What’s more, they agreed with my contention that many priorities are jostling for prominence right now. For example, many clinician and executive leaders in healthcare believe that a major priority of data exchange should be the sharing of smaller, more “atomic” bits of data, over the sharing of CCDs and other larger containers of patient data. That certainly was one facet of what Ida Sim, M.D., Ph.D., a professor of medicine at the University of California San Francisco (UCSF) had been talking about in her presentation just before our session. Dr. Sim, in her talk, entitled, “Beyond There’s An App For That,” had discussed “atomic” data (her term), and had put her discussion of such data into the broader context of healthcare apps, including consumer-facing and clinician-facing ones. Just what kinds of data will prove to be most helpful to physicians in practice, going forward? Mobile health apps, Dr. Sim noted, could end up being gateways for the sharing of key, smaller pieces of data between and among patients, their primary care physicians, their specialists, and others, as needed, going forward.

So the push towards true interoperability could move forward along a number of dimensions at the same time. Still, traditionally understood health information exchange retains a strong rationale, as long as leaders from the various stakeholder groups in healthcare can unite to push it forward. That, too, of course, remains problematic and loaded with obstacles. For example, Watson noted, many employer leaders do not see the value of supporting health information exchange, including financially, even though HIE can be a major facilitator of cost containment via the appropriate sharing of data at key points in patient care delivery.

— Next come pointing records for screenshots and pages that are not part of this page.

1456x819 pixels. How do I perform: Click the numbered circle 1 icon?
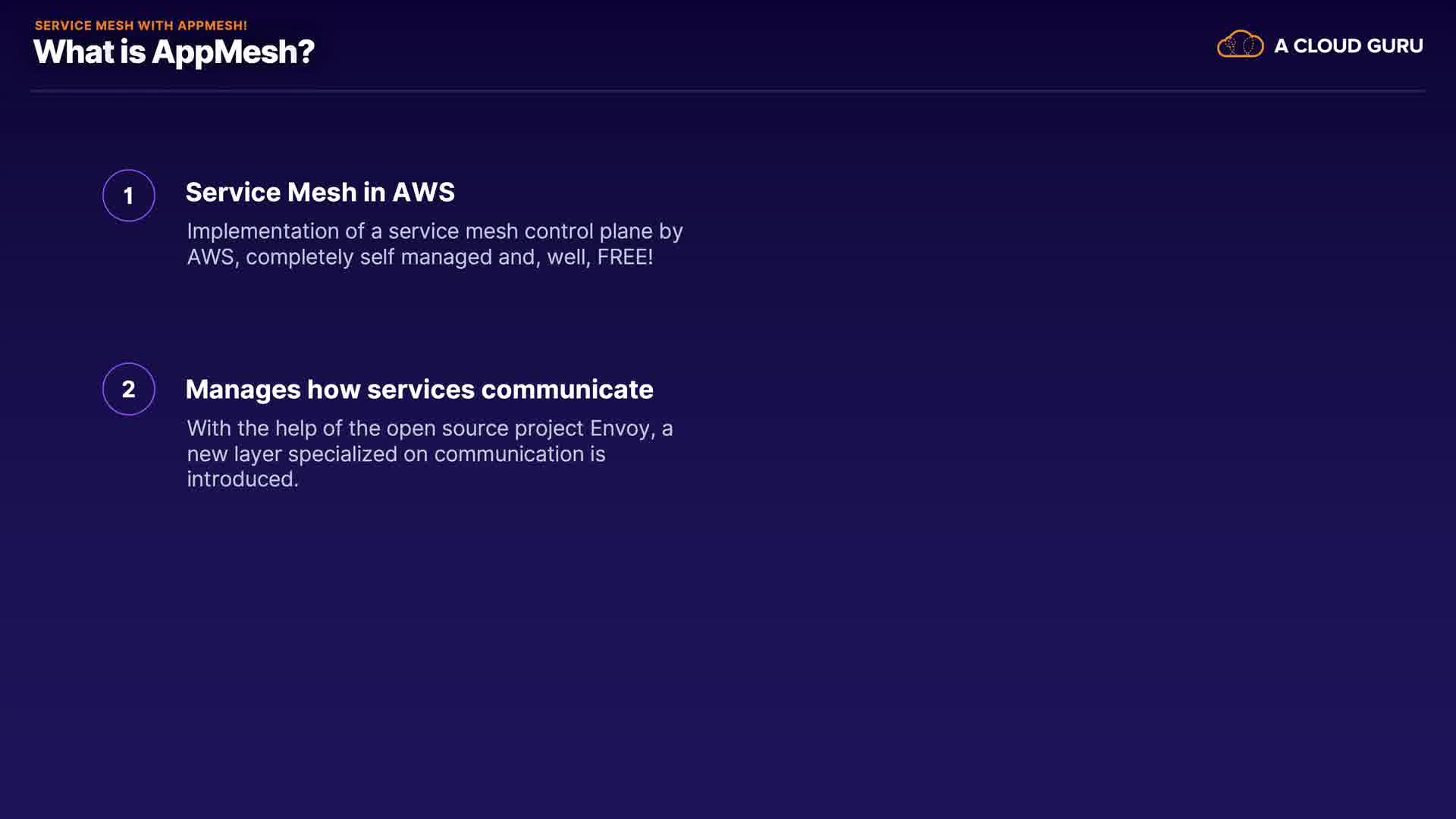coord(129,196)
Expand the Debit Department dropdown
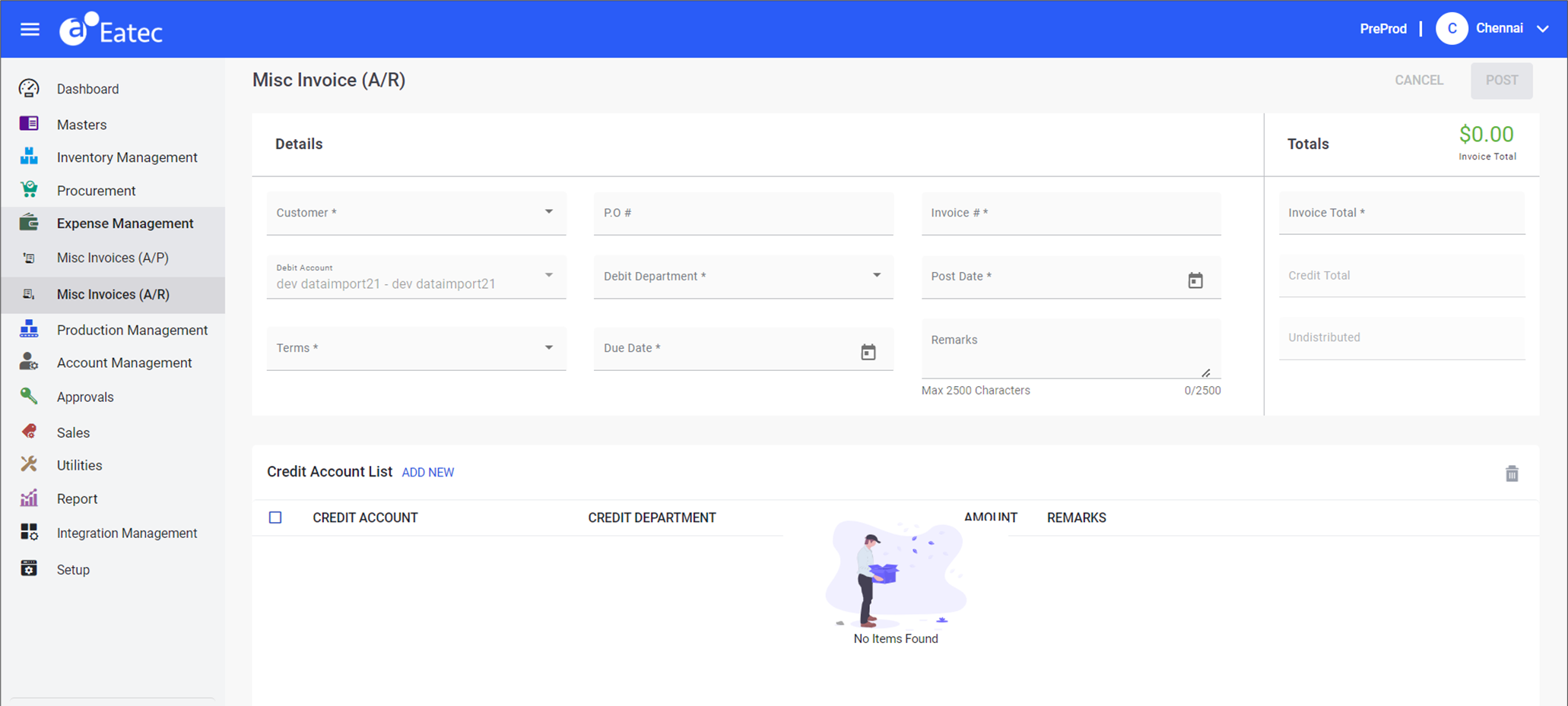The height and width of the screenshot is (706, 1568). coord(876,276)
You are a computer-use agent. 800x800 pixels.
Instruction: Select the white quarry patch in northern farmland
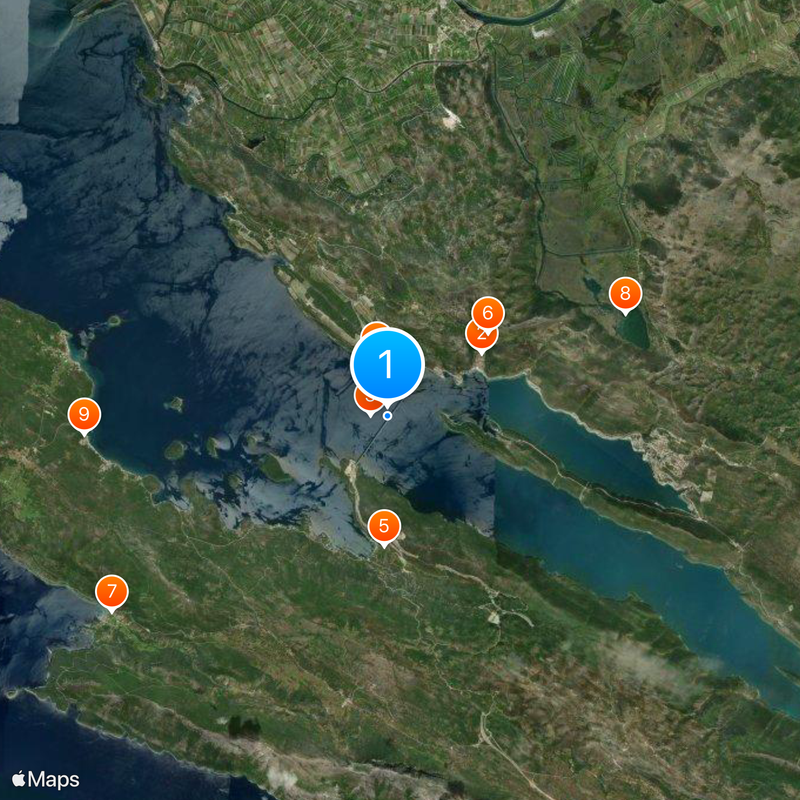coord(451,119)
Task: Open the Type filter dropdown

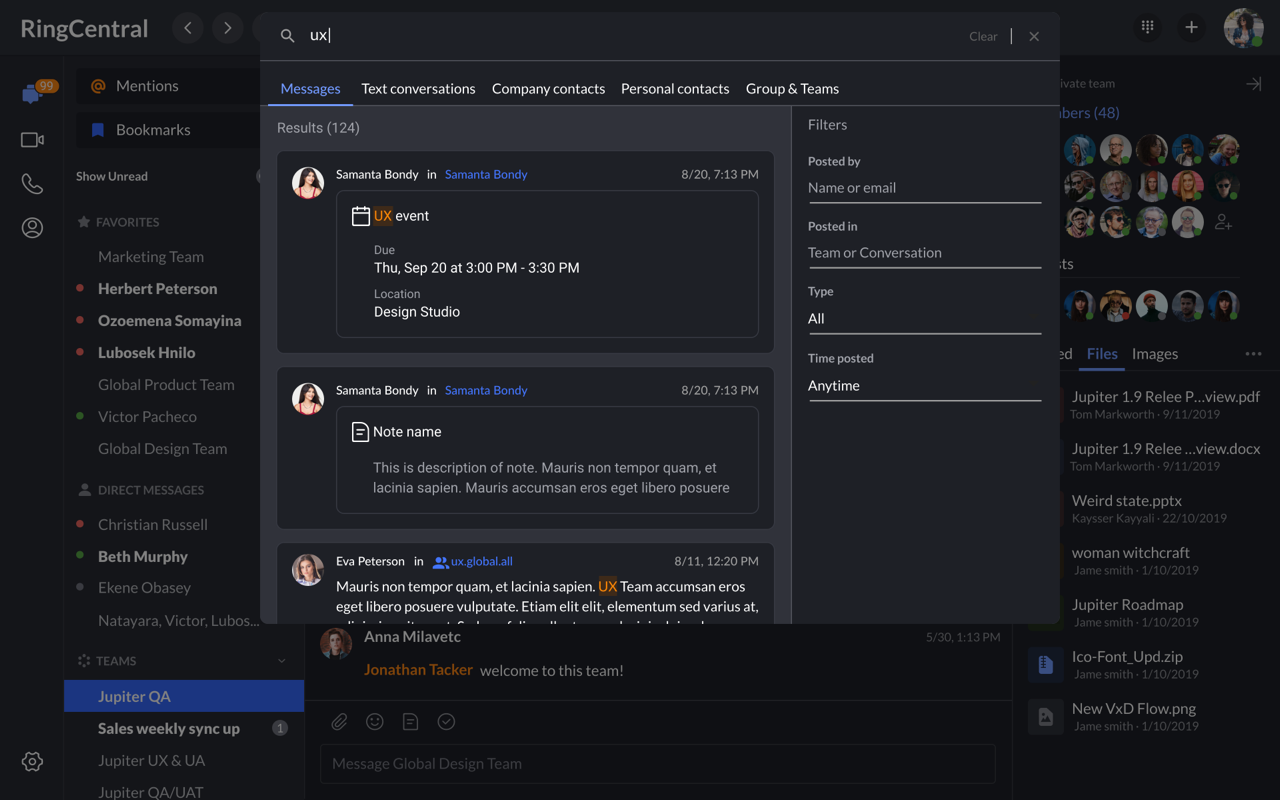Action: pos(924,319)
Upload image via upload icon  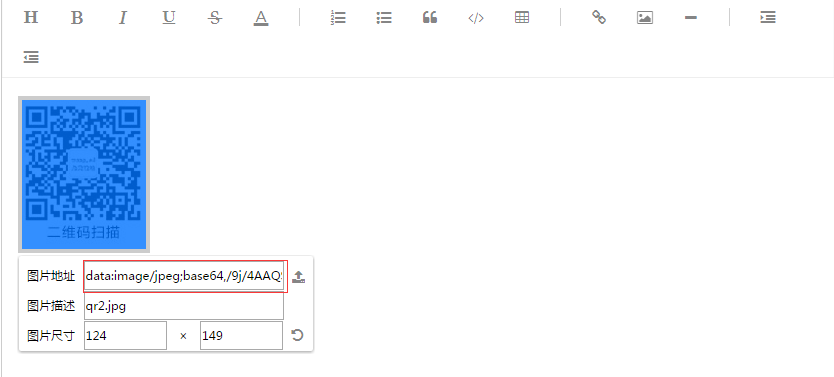click(x=298, y=277)
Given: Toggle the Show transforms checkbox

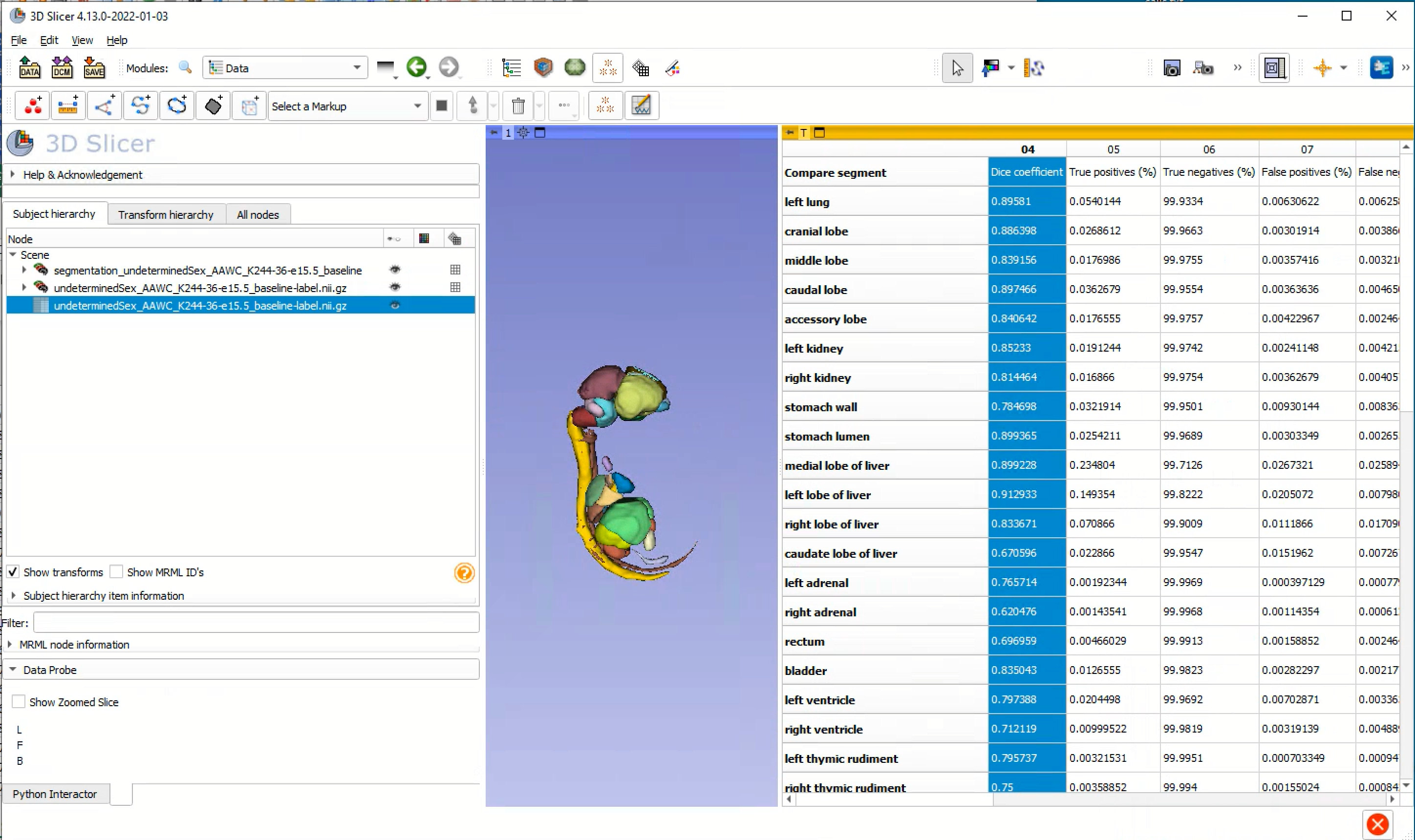Looking at the screenshot, I should click(x=13, y=572).
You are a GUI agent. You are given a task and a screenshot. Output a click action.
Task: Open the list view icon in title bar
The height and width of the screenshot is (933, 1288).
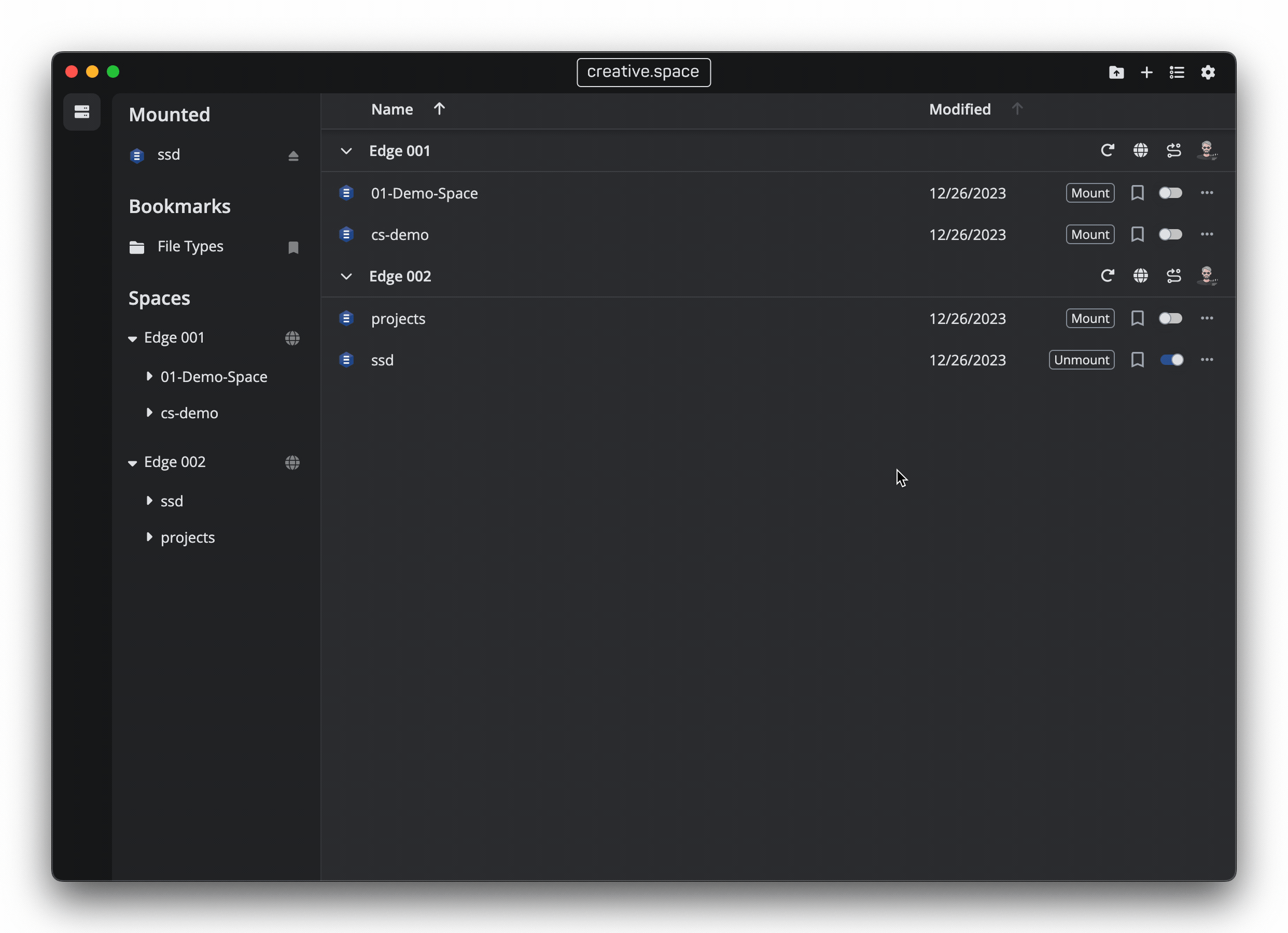pyautogui.click(x=1177, y=72)
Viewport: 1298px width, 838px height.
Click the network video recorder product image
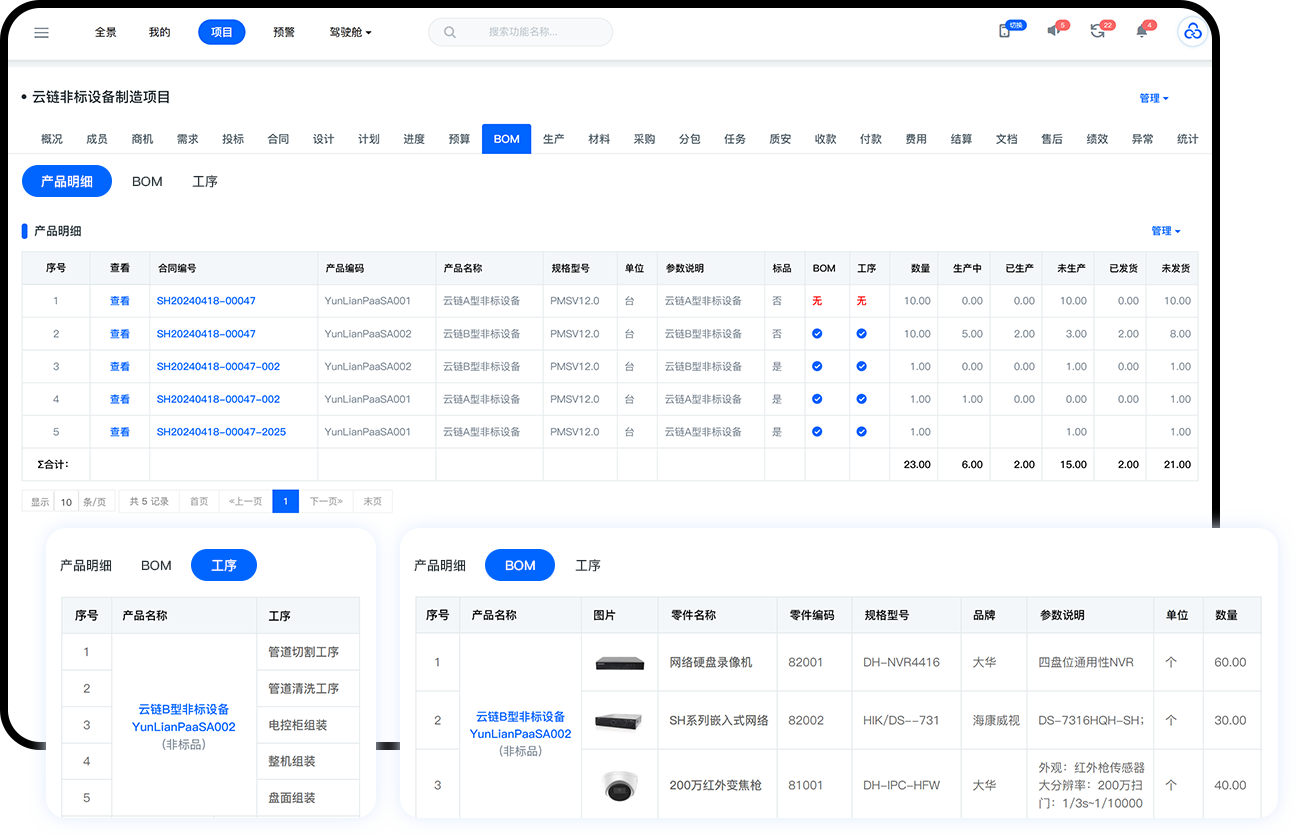[x=619, y=663]
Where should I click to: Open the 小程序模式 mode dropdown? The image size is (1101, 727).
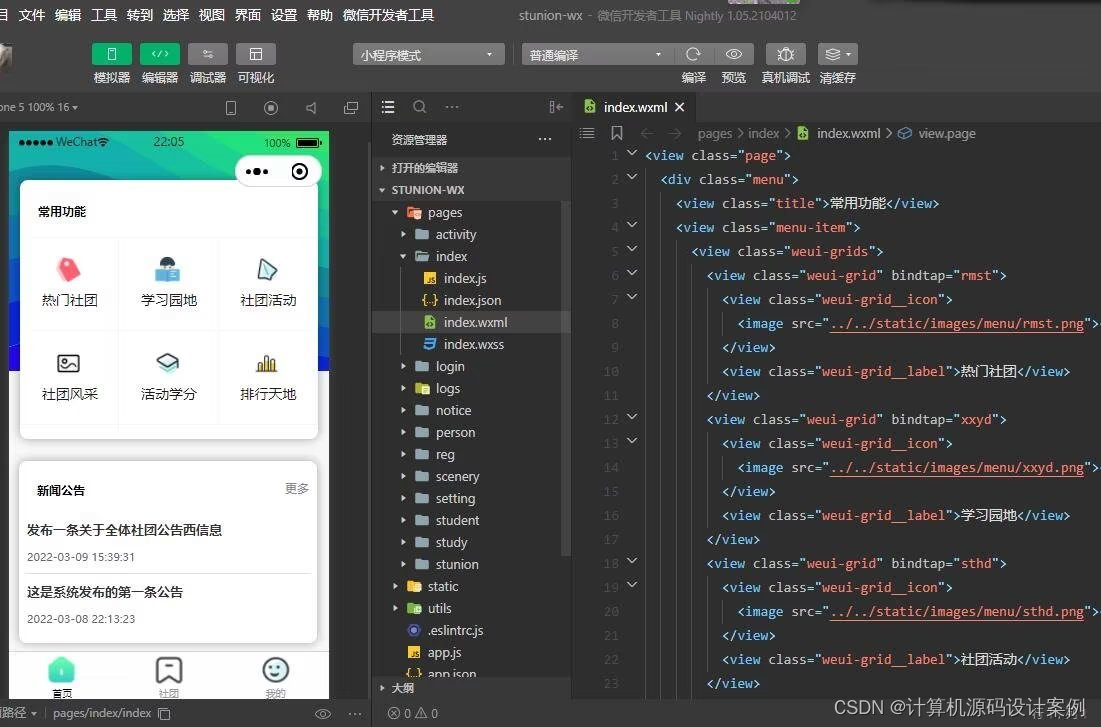point(428,55)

So we inevitably will all continue to sit in complexity around all of this, both because people on all sides of the multi-sided table see things very differently when it comes to interoperability, and because interoperability inevitably means different things to different people, in the most practical ways.

And yet, and yet, even after a discussion of all the challenges and obstacles involved, in the end, both of my fellow panelists expressed overall optimism when it comes to the future of health data exchange and interoperability. Beighe, for example, predicted that significant strides towards true interoperability will in fact take place in the next five years. And if anyone should have a good basis for such an assessment, it is he, as he has in fact spent decades working to push forward authentic interoperability, in the context of community and regional health information exchange development.

So inevitably, there is a split-screen aspect to this, with everyone agreeing on the Tuesday of iHT2-San Francisco that the challenges ahead will be very difficult, but at the same time also agreeing that there was/is reason for some optimism. In any case, the next few years appear to be ripe for change and forward evolution, even as the obstacles to forward evolution remain a present as ever. Fortunately, with industry leaders like Watson, Beighe, and Dr. Sim, and many others, pushing ahead in different spheres and areas of endeavor, it’s hard to believe that things won’t have changed significantly in the next five years. As I said in concluding the panel discussion, one can look to the Greek myth of Pandora and her box. After all, after opening a forbidden box and unleashing all the vices in the world, Pandora ended up with one thing remaining in that accursed box: hope.